По правде сказать, такие озарения бывали у меня крайне редко. Но сейчас я ощутил одно из них чрезвычайно ярко.
Анна Евгеньевна отступила на несколько шагов и рассеянно посмотрела на меня – вернее, направила лицо в мою сторону. По словам Регины Альфредовны, она не способна видеть и малейшего проблеска внешней реальности. И действительно… взгляд её беспокойно бегал, ни на чём не задерживаясь. Больше ни один объект в мире не мог его удержать. Абсолютно свободное от всего и обречённое зрение. Зрение, устремлённое в никуда. Ничто не имело сил увлечь его за собой. Цвета и формы вещей, людей, природы теперь существовали лишь в воображении этой женщины и больше не могли своим видом потревожить и заставить её сердце трепетать. Только внутренняя реальность, чёрное незыблемое небытие…
– Извините, у меня может быть не убрано, – еле слышно произнесла она.
– Пустяки, – улыбнулся я, скромно оглядывая помещение: как бы показывая, что для меня это совсем не проблема. И тут же вспомнил, что все мои невербальные приёмы в её мире попросту не существуют.
– Одно дело – когда остальные говорят «у меня не убрано», а другое дело – я. – Она чуть приспустила голову. – Впрочем, сами, наверное, сейчас всё поймёте.
– А Илона дома?
– А вы разве не знаете?.. Она ведь больше не живёт со мной. Переехала к подруге…

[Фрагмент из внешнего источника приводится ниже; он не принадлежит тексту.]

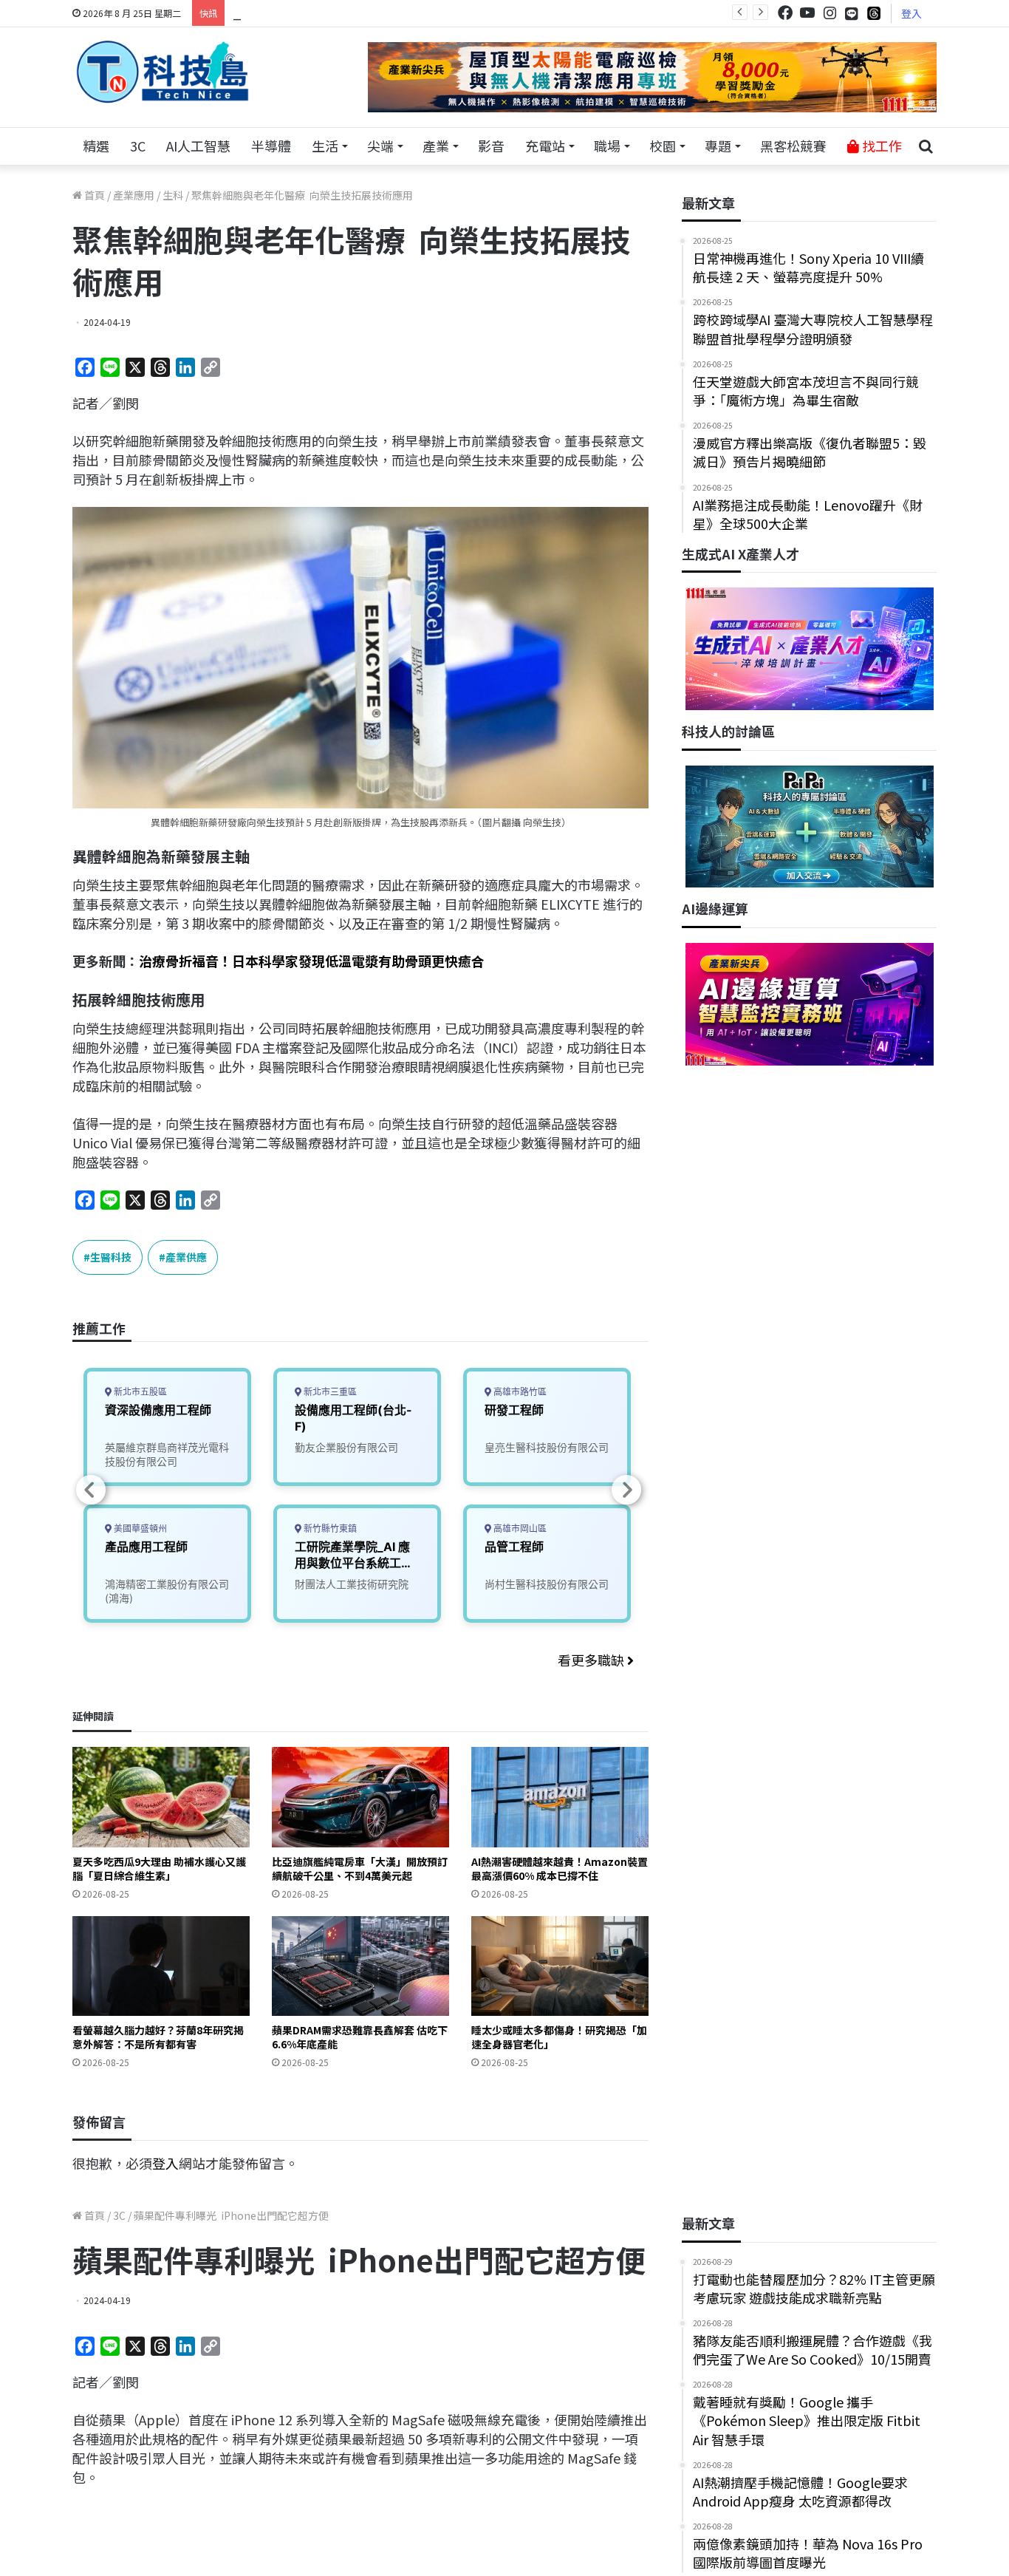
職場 (607, 145)
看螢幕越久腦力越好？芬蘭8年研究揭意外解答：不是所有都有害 (158, 2037)
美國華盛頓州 (139, 1528)
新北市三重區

– Я не знал этого, – удивился я такому сообщению. Выходит, и Регина Альфредовна не знала, когда посылала меня сюда. Мне полагалось обязательно узнать о состоянии Илоны, пропустившей уже два дня учёбы.
– Она ушла ещё три месяца назад… – продолжала Анна Евгеньевна. – Поэтому я и сказала, что у меня может быть не убрано. Я ведь незрячая. У меня, может, тараканы по стенам бегают, а я этого и не вижу.
Странное дело. Наш диалог всё развивался, выходил на новые тематические витки, но сами мы ещё оставались в крохотной прихожей метр на полтора. Я по-прежнему стоял в кроссовках и с тросточкой в руках. И не то чтобы меня это коробило. Напротив. Просто обычно люди в проходе не застаиваются: сразу идут на кухню или в зал, – а мы как бы удовлетворились прихожей. И диалог наш от этого совсем не становился поверхностным, формальным, а, наоборот, обретал странную глубину. Между нами устанавливался контакт. И, как мне казалось, довольно неплохой.